Being Present
We are all one family, but sometimes people don’t experience family within their communities or within the greater community of the world. Many people feel isolated, and worse, ostracized. The pain and suffering of aloneness, of being forgotten, or pushed aside is one of the multi-dimensions of poverty which cannot be addressed by an act of political will. It takes the will of neighbors and family to break through that isolation. I think this is why Mr. Troy of the Seventh Ward in New Orleans used to always address everyone as “family.” It was always, “Hey family.” That was his greeting to everyone.
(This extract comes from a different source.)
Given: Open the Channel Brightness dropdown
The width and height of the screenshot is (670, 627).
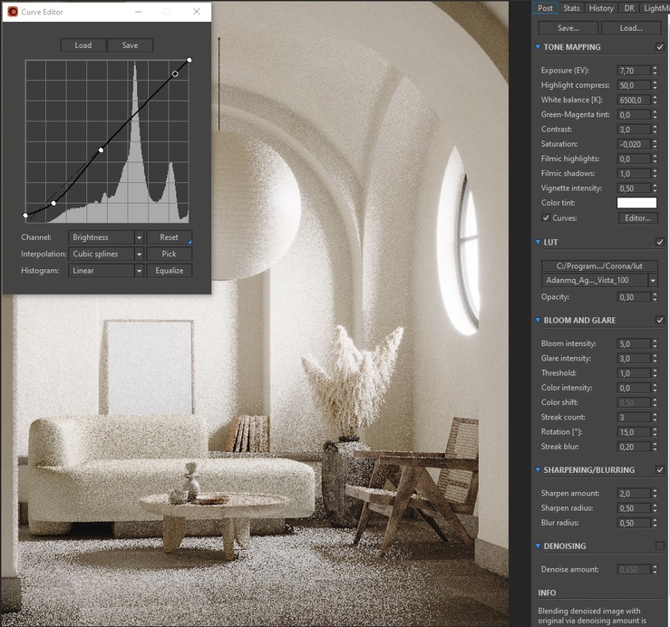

ATD Fourth World strives to break the isolation of poverty by creating a familial spirit within the communities where we are present. We can be sister, brother, aunt, cousin, or a friend to everyone we meet, especially with the most isolated. Being present means stopping by to say hello and ask, “how is it going?” Being present means baking cookies and sharing them. Sometimes it means attending a funeral or a wedding. It means having books available for the kids to read and talking with mom and dad. Being present means talking about big questions together, like the next hurricane, or the elections, or about how to access a service, or simply comparing experiences. Being present means listening quietly while another cries about the injustices they are experiencing. Sometimes it means accompanying someone to an appointment or taking them to a food pantry, or the grocery store, or the furniture store, or the driver’s license bureau. Sometimes it means spending time helping someone move out and look for a new home. Being present means showing someone how to pay a phone bill by phone or how to write a money order. Sometimes it means reminiscing about the old times when we used to go to the park together, to have a good time or to work on a project together. It means building new memories.
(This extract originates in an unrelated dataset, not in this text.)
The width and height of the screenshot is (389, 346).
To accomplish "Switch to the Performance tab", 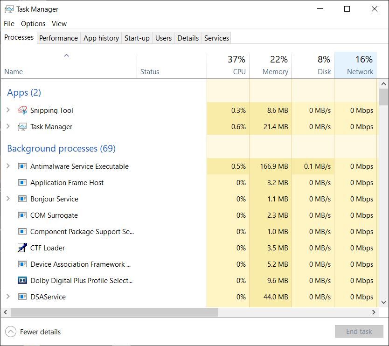I will point(59,38).
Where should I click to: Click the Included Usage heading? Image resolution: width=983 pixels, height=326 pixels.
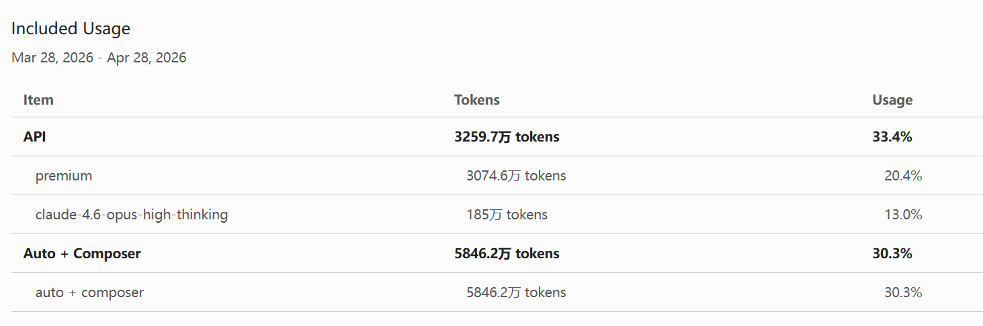click(x=71, y=29)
Being present also means allowing the neighbors to watch you enter the homes of the people that they fear or have ostracized. Letting them see that you find joy in being connected to people they hold in suspicion, with the hope that they will rethink their opinions and judgements. If it doesn’t change their opinions immediately, perhaps they might at least become less fearful and be willing to reach out later.
There was a young man who used to come to visit me and my husband daily for a meal. Other people used to stop by and warn us that he could turn on us at any moment. People we didn’t know stopped and warned us. One evening about a half hour after he left our home, a light was shining in our window. It was the police. They were arresting him for looking into our window. I tried to tell the police that he was a friend and harmless, but they arrested him anyway. Days later a neighbor told me that he had called the police, and he warned me to be careful. After the man came out of jail, he continued to visit us. Finally one day, we saw the neighbor who had called the police working with this young man and taking him on jobs. People began to accept him and to speak well of him.
Being present sometimes gives people courage to believe and to find the strength to try something they hadn’t tried in a while, like gardening. Nothing is promised, but there are glimmers of hope in each life and each community when people take the time to be present to others.